Он говорил все это с таким подъемом и так призывно, что всем и впрямь захотелось как можно скорее оставить эту прокуренную комнату и отправиться на лесные тропинки. Катя моментально сложила провизию в старенький, уже вылинявший на солнце и под осенними дождиками, рюкзачок, и они, смеясь и острословя, высыпали за ворота.
До леса было рукой подать — от дачи его отделяло неширокое поле, по которому шагали, расставив длинные, как у цапель, ноги столбы электролинии. Слева солнце золотило купол островерхой, будто вознамерившейся добраться до самого неба, церквушки. В огородах люди копали картошку, стараясь управиться до непогоды. Было безветренно, и все вокруг — и лес, и деревья, и устремленные к деревушке рельсы железной дороги, — все было умиротворенным, тихим и неброским, похожим на людей, расстающихся в спокойном мудром молчании.
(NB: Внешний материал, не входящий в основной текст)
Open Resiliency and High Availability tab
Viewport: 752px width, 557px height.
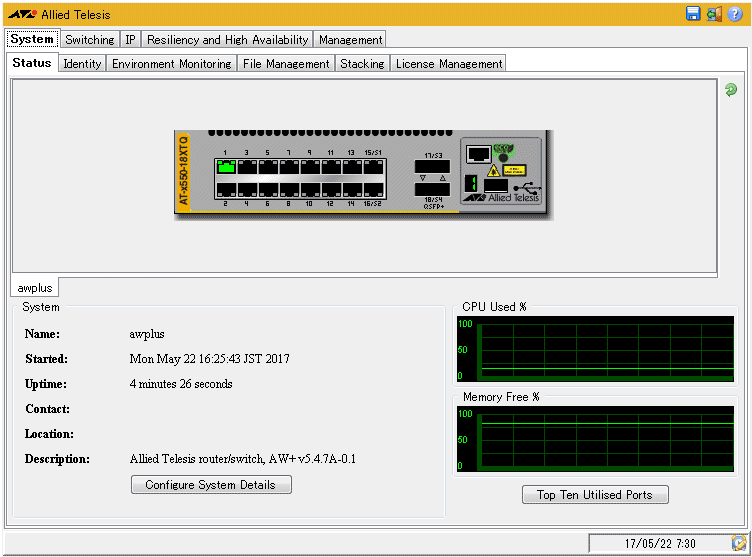[228, 40]
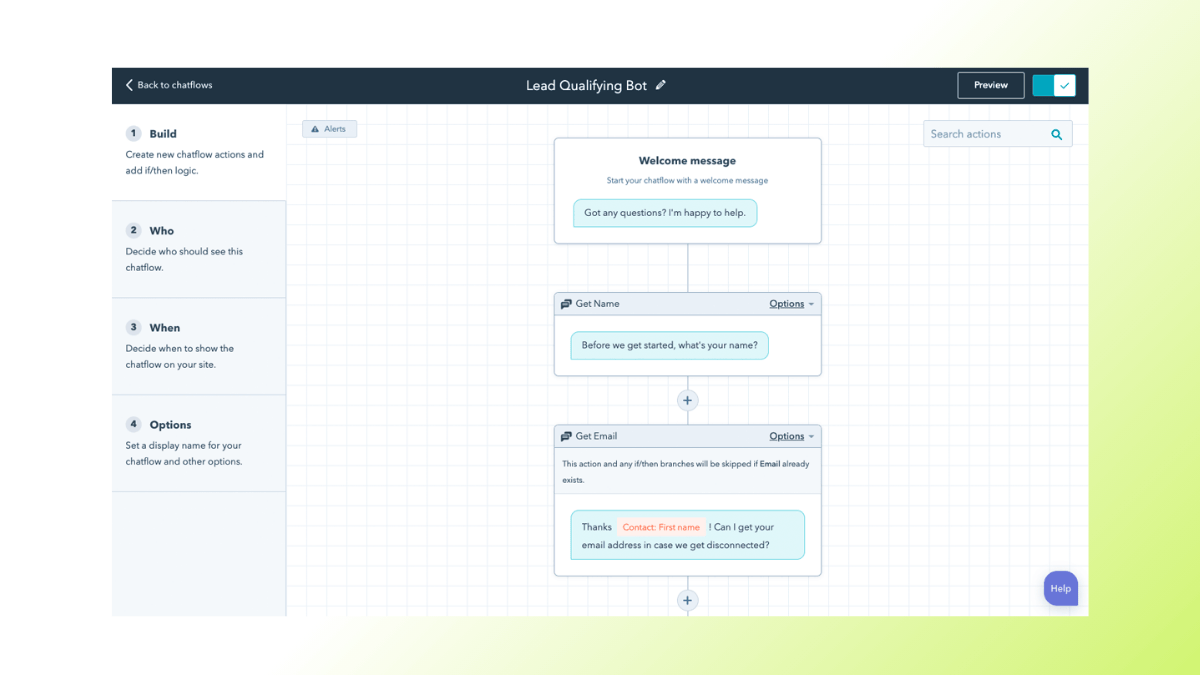Screen dimensions: 1200x675
Task: Open the Options dropdown on Get Name
Action: click(788, 303)
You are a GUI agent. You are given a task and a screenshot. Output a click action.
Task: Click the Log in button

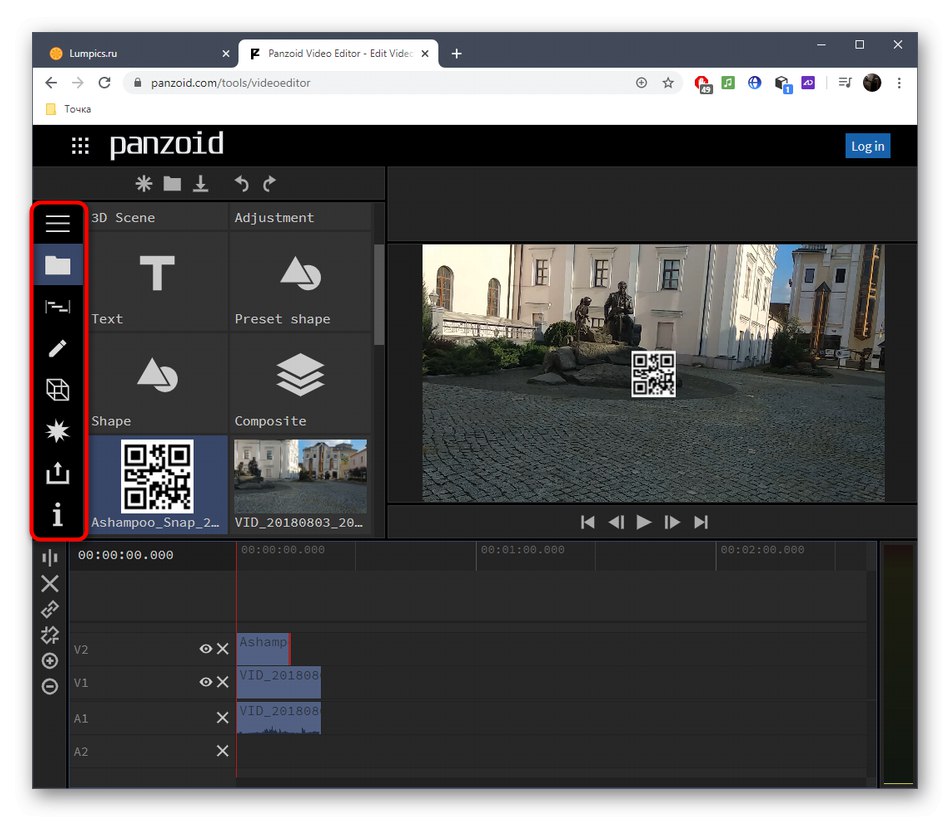867,146
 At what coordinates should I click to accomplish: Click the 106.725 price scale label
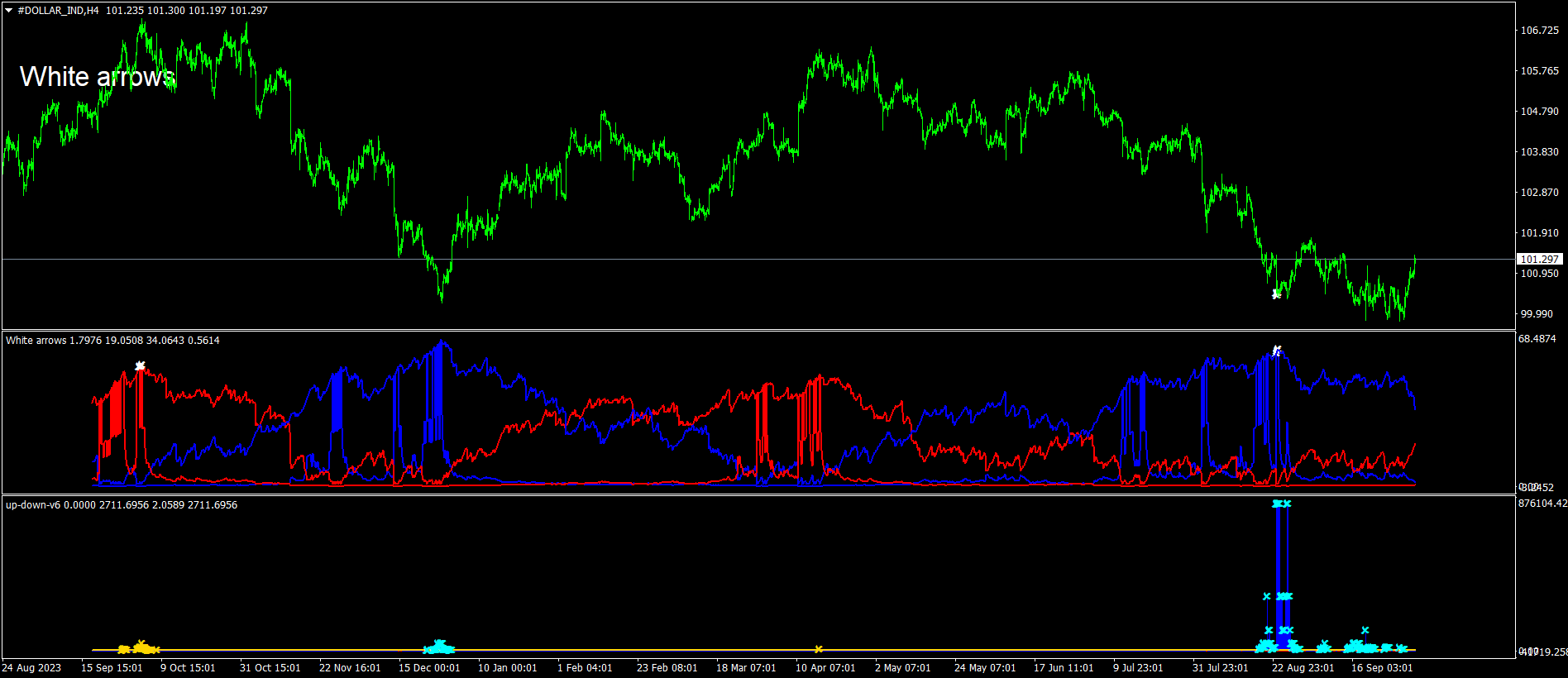click(1539, 31)
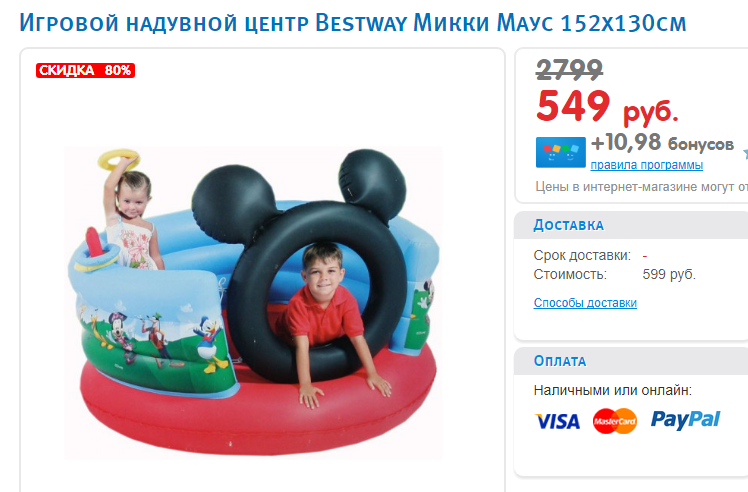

Пока они шли к лесу, даже Тимоша притих — так его обуздал и окрутил этот негромкий осенний день. Тимоша лишь приостанавливался, восхищенно оборачивался во все стороны, качал головой, не переставая удивляться. И только когда они углубились в лес, вдруг, сказал искренне и недоуменно:
— Братцы, а мы все куда-то едем, летим — в Африку, на какие-то архипелаги, к черту на кулички, ищем чудо, а оно — да вот же оно, братцы, один шаг до него, всего один!
— Я тоже всегда восхищаюсь красотой русского леса, — сказал Курт.
Тимоша резко обернулся к нему:
— А вот с тобой, дорогой собрат по классу, я не о природе хочу говорить. Давно знаю тебя, а все недосуг было спросить: да как же вы, братцы мои, Германию Гитлеру подарили? Как позволили ему рабочий класс оседлать? Куда вы-то смотрели, антифашисты? Проворонили, одним словом.
— Перед твоим приходом я популярно все это объяснял товарищу Максиму, — сказал Курт.
Судя по тому спокойствию и даже невозмутимости, с какими прозвучали его слова, Курт не обиделся на Тимошу, но Максим заметил, что по лицу его скользнула тень.